First, the bag selection unit 411 selects one bag i from the learning bag group stored in the learning data storage unit 421 (S501). Next, the instance selection unit 412 selects one instance in the selected bag (S503). Then, the reference vector specifying unit 413 searches for the reference vector closest to the selected instance (S505). Further, the instance probability calculation unit 414 calculates a probability Pij that the instance is correct (S507). Next, the instance selection unit 412 determines whether or not the processing in steps S503 to S507 has been completed for all instances in the bag (S509), and if not, the processing returns to step S503.
As described above, the information processing apparatus 400 includes the instance selection process (S503) by the instance selection unit 412, the reference vector specification process (S505) by the reference vector specification unit 413, and the instance probability calculation process (S507) by the instance probability calculation unit 414. Is repeatedly executed.
Next, the bag probability calculation unit 415 calculates a probability qi that the selected bag i is correct (step S511). The instance selection unit 412 selects one instance again from the bag. Then, the probability-based correction coefficient calculation unit 416 calculates a probability-based correction coefficient for the selected instance (S513). Further, the reference vector correction unit 417 uses the first reference vector w1 and the second reference vector w2 stored in the reference vector storage unit 422 based on the probability base correction coefficient uij calculated by the probability base correction coefficient calculation unit 415. Is corrected (S515). Next, the instance selection unit 412 determines whether or not the processing of steps S512 to S515 has been completed for all instances in the bag (S516), and if not, returns to step S503.
The information processing apparatus 400 repeatedly executes the processes in steps S511 to S515 for all instances in the selected bag i. Thus, the information processing apparatus 400 corrects all reference vectors stored in the reference vector storage unit 422. Thus, the learning process for each bag is completed.
Next, the bag selection unit 411 determines whether or not the processing of steps S501 to S516 has been completed for all bags (S517), and if not, the processing returns to step S501.
The information processing apparatus 400 repeatedly executes the processes in steps S501 to S517 for all bags. Thus, the information processing apparatus 400 corrects all reference vectors stored in the reference vector storage unit 422.
In step S518, the end determination unit 418 determines whether or not to end the learning of the reference vector. If the end determination unit 418 determines not to end, the process returns to step S501. Then, the information processing apparatus 400 repeatedly executes the processing from step S501 to step S517 for all learning bags.
On the other hand, when the end determination unit 418 determines to end the learning of the reference vector, the information processing apparatus 400 ends the process. For example, the end determination unit 418 may determine to end the learning of the reference vector when the information processing apparatus 400 repeatedly executes the above-described process a predetermined number of times.
As described above, in the present embodiment, the bag probability calculation unit 415 calculates the probability that the bag is the correct category.
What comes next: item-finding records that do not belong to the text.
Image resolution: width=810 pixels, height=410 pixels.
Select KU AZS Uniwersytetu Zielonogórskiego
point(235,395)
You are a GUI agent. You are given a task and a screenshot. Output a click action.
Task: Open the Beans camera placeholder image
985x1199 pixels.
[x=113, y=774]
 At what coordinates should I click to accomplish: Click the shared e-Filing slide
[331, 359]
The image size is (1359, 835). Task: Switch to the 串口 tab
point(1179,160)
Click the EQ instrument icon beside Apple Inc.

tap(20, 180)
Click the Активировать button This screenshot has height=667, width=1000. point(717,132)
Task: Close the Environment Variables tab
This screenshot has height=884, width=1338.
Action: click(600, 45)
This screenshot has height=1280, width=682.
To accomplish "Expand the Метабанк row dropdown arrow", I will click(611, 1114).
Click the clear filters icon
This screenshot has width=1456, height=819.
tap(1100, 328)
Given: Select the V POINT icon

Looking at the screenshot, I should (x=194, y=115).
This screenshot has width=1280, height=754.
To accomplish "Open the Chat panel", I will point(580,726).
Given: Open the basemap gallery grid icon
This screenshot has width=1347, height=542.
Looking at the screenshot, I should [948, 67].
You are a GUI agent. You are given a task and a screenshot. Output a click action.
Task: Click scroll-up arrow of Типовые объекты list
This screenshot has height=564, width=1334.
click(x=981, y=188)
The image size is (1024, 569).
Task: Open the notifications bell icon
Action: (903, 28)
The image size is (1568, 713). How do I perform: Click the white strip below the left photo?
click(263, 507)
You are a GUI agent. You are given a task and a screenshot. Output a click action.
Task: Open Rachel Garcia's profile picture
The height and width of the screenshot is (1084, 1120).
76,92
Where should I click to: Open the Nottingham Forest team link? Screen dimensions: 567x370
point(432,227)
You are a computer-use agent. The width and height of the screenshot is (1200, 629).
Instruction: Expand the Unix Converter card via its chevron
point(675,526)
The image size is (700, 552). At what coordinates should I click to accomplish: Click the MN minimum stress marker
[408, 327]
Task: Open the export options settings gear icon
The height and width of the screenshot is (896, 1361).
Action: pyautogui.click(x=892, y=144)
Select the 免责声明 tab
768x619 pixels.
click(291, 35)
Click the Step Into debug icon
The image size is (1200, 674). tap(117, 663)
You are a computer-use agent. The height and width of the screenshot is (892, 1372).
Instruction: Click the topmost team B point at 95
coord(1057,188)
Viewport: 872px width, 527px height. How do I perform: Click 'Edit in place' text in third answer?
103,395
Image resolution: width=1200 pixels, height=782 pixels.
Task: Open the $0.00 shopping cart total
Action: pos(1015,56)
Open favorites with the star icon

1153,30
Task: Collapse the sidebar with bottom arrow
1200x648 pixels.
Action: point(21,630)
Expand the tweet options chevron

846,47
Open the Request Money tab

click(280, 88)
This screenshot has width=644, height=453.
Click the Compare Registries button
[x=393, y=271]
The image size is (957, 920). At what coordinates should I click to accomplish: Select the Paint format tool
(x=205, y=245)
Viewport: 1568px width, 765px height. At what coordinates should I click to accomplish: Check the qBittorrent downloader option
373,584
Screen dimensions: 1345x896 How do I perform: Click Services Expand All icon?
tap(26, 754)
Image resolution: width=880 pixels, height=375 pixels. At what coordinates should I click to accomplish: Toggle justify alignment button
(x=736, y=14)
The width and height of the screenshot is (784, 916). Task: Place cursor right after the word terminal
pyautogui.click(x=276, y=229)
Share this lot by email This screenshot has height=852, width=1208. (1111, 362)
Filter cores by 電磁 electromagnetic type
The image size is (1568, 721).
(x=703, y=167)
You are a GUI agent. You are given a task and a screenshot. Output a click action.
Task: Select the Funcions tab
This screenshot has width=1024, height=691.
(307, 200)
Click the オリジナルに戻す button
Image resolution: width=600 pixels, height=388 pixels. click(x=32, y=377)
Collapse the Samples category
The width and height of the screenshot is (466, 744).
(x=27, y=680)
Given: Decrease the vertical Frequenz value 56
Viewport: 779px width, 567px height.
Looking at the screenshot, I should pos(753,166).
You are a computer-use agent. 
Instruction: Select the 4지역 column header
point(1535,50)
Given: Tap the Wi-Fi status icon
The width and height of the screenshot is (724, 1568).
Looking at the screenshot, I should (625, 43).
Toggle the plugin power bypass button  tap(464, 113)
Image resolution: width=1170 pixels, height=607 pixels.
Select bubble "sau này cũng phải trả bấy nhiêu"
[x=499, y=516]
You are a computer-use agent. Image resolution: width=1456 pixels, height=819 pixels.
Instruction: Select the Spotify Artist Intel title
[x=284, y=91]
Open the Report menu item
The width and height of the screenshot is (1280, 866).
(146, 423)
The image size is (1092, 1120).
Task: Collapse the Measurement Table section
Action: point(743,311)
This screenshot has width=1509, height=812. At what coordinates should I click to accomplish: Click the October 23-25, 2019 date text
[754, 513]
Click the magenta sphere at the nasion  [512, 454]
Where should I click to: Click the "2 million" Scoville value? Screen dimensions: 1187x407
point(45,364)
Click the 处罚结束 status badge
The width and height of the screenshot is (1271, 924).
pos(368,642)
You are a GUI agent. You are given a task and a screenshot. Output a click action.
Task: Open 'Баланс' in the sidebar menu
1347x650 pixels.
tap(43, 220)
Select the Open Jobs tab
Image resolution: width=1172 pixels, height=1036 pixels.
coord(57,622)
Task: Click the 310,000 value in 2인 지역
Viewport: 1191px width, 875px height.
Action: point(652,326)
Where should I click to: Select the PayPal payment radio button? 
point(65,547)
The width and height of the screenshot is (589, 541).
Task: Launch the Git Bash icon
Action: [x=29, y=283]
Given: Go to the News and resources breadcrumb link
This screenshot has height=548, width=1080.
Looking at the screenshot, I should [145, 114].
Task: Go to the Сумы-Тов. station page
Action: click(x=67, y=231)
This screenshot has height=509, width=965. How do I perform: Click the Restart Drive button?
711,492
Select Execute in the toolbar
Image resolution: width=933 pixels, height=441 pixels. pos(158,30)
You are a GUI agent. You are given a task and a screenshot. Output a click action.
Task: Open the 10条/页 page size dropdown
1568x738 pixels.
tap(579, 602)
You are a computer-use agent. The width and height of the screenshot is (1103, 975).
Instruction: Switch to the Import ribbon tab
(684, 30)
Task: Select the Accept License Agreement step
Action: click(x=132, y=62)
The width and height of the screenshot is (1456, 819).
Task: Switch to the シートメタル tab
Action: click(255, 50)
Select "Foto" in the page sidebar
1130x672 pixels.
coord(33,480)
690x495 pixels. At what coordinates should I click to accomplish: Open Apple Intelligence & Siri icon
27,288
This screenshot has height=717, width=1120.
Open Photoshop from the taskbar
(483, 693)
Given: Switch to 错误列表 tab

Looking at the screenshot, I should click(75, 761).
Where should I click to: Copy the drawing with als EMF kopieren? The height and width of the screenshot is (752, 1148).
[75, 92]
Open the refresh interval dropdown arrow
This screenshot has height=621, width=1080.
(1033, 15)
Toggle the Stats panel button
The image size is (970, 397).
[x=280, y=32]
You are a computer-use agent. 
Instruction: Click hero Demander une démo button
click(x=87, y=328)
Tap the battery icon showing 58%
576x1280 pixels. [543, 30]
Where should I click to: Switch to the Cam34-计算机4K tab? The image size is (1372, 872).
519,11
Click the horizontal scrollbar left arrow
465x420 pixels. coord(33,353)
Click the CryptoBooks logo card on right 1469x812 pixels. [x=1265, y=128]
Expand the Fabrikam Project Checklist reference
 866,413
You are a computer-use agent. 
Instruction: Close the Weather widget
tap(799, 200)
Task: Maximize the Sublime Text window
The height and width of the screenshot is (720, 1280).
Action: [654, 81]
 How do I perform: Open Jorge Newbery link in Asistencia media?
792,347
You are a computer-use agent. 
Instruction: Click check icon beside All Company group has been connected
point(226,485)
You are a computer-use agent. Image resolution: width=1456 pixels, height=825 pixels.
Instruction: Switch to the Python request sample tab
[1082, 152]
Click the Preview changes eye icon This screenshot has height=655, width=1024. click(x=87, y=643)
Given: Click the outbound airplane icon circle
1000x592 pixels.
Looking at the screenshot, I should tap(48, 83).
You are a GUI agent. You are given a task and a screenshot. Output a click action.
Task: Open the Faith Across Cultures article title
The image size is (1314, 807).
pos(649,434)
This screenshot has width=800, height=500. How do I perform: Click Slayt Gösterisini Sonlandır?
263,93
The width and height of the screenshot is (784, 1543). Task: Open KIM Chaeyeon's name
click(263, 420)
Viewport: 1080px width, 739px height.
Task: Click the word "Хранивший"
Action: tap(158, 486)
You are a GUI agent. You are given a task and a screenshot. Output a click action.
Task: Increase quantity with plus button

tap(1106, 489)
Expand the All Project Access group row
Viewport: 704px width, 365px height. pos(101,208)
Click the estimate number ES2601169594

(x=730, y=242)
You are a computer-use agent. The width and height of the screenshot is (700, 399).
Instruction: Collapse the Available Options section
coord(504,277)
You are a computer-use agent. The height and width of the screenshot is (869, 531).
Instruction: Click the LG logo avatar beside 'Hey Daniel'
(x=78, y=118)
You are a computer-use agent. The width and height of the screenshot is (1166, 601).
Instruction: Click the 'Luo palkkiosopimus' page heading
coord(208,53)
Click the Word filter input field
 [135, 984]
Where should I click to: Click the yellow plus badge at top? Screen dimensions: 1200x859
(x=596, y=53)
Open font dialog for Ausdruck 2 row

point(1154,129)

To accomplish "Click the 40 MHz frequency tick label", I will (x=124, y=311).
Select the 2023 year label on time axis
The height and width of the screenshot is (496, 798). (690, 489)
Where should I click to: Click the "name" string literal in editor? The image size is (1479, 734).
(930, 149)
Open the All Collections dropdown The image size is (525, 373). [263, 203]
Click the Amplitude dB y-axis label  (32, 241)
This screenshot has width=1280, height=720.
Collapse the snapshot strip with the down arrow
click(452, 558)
Then, the reference vector correction unit 417 corrects the reference vector so as to maximize the likelihood L derived therefrom. Therefore, the information processing apparatus 400 can perform learning only with the information of the category assigned to the bag, not the instance.
Next, it will be described that the likelihood L derived from the probability that the bag is the correct category can be maximized by using the probability base correction coefficient uij calculated by the probability base correction coefficient calculation unit 416 used in the present embodiment. . Let us consider maximizing L by the steepest descent method when Pij is defined as Equation 1 and L is defined as Equation 2.
In this case, the function S to be minimized can be defined as follows using a logarithmic function that is a monotone function.

In the steepest descent method, the update formula of the reference vector wk is expressed as follows using a constant α.

The following expression is an expression obtained by expanding the second term on the right side of the above expression.

Further expansion of the above expression leads to the following expression 4 and expression 5 using the constant β.

Equation 4 corresponds to a probability-based correction coefficient. Equation 3 is derived from Equation 4 and Equation 5.
Since the following expression described above can be interpreted as an expression for normalizing the magnitude of the distance value, the same effect can be obtained even if the numerator and the denominator are raised.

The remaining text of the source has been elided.